If Moldova has the most beautiful women in Europe, then Georgia has the friendliest and most hospitable people.  Georgia is more ancient than history, emerging out of the Bronze Age as Colchis, famous in the Greek myth of Jason and the Argonauts as the Land of the Golden Fleece.

That’s why I entitled the article I wrote about Georgia and President Bush’s speech in the capital of Tbilisi on May 10, 2005 The Golden Fleece of Freedom.  It will give you the history of Georgia from the truth behind the golden fleece legend to the present, plus some cool pictures and this map:

georgia_map

Note the regions called Abkhazia and South Ossetia.  In both regions, there are Russian soldiers the Georgians can’t get rid of, supporting a secessionist movement.

But now let’s take a look at Ukraine:

ukraine

I want you to focus on the peninsula of Crimea, separating the Black Sea from the Sea of Azov.  You may recall Crimea as the setting for Alfred Lord Tennyson’s The Charge of the Light Brigade (led by Lord Cardigan, he of the sweater, at Balaclava on October 25, 1854 during the Crimean War) – or the Errol Flynn movie of the same name.

You learned the story of how Ukraine’s Orange Revolution finally succeeded in getting rid of the Russian Yoke in Global Freedom and Drunk Coal Miners (January 2005).  But lately, Putin has begun causing trouble among the Russian population of Crimea.

See Sevastopol there in Crimea?  That’s where the Russian Navy’s Black Sea Fleet (the only navy it has during the winter as other ports are frozen) is based.  As a counter to Russian meddling in his country, Ukraine President Viktor Yushchenko has threatened to evict the Russkies from Sevastopol.  In retaliation, Putin is organizing a secessionist movement in Crimea.

What ties all of these together right now is Montenegro.

 

Remember Shrinking Serbia a couple of weeks ago?  The Serbian Empire that was Yugoslavia finally died last month with the independence of Montenegro – so Serbia is finally only Serbia, like Russia is only Russia without its adjunct colonies collectively called the Soviet Union.

Except that Putin has now decided to use the secession-independence of Montenegro as an excuse to demand the secession-independence of Transnistria from Moldova, Abkhazia and South Ossetia from Georgia, and Crimea from Ukraine.

Last week, Putin explained this to a group of journalists in Moscow:

“If such precedents are possible (in former Yugoslavia), they will also be precedents in the post-Soviet space.  Why can Albanians in Kosovo (see Shrinking Serbia) have independence, but South Ossetia and Abkhazia can’t?

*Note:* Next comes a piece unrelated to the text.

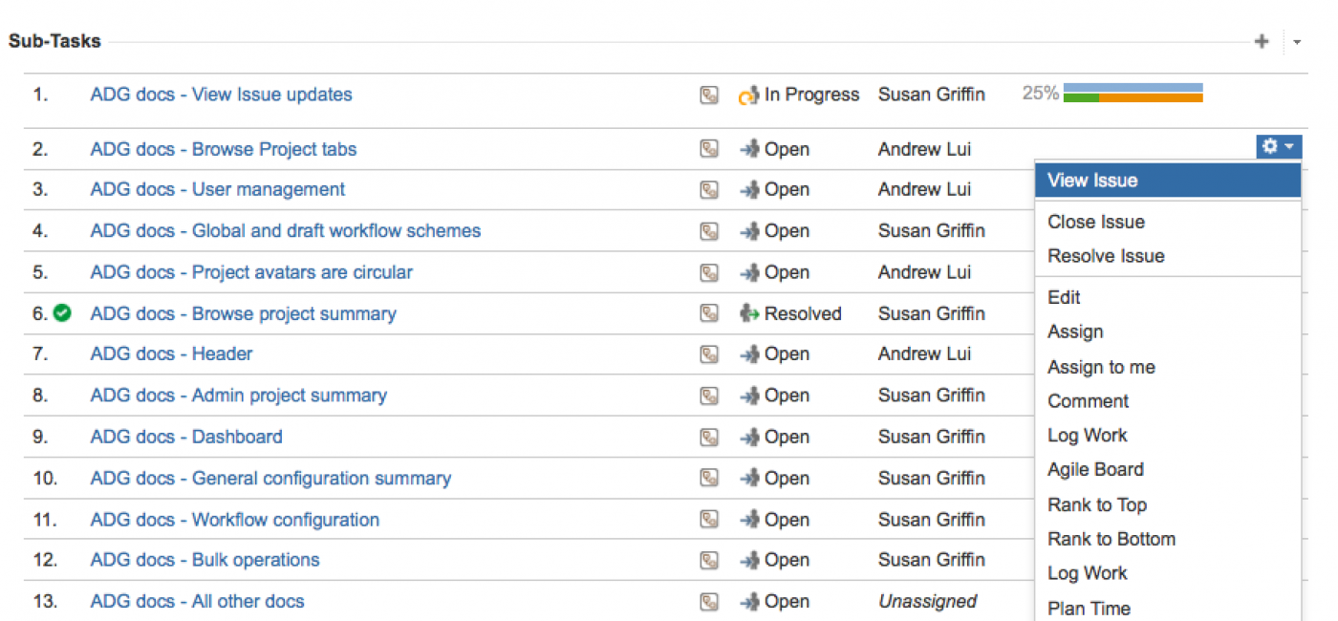The image size is (1338, 621).
Task: Open ADG docs - Workflow configuration link
Action: pos(234,520)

What’s the difference?”

 

Last week, Transnistra’s “president,” Igor Smirnov, announced he will hold a Montenegro-style referendum to affirm its independence from Moldova.

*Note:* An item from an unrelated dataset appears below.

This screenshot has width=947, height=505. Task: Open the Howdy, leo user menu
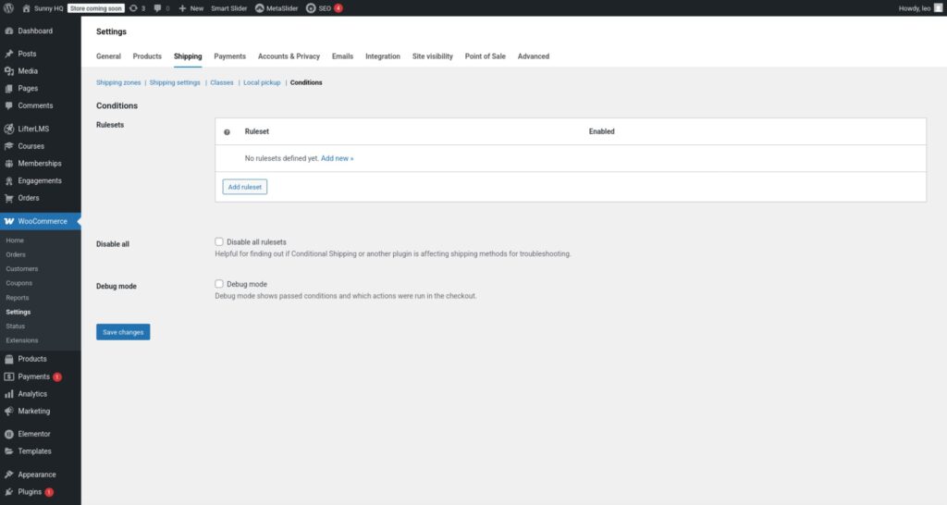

Last week, South Ossetia’s “president,” Eduard Kokoity, appealed to Moscow to annex the Georgian region to Russia.

We could call this Putin’s Anti-Reagan Doctrine.  Reagan supported liberation movements within the Soviet Empire struggling to free themselves from Moscow’s tyranny.  Putin is supporting secessionist movements for the vengeful purpose of breaking apart countries opposed to Moscow’s imperialism, and to reimpose that imperialism once again.

As noted in The Golden Fleece of Freedom, it almost seems that Russians have a defective gene that compels them to be imperialists.  And we thought the Cold War was over.  Reagan thought he had driven a silver stake through the Russian blood-sucking vampire.

Now the vampire, Putin as a Reagan in reverse, has risen again.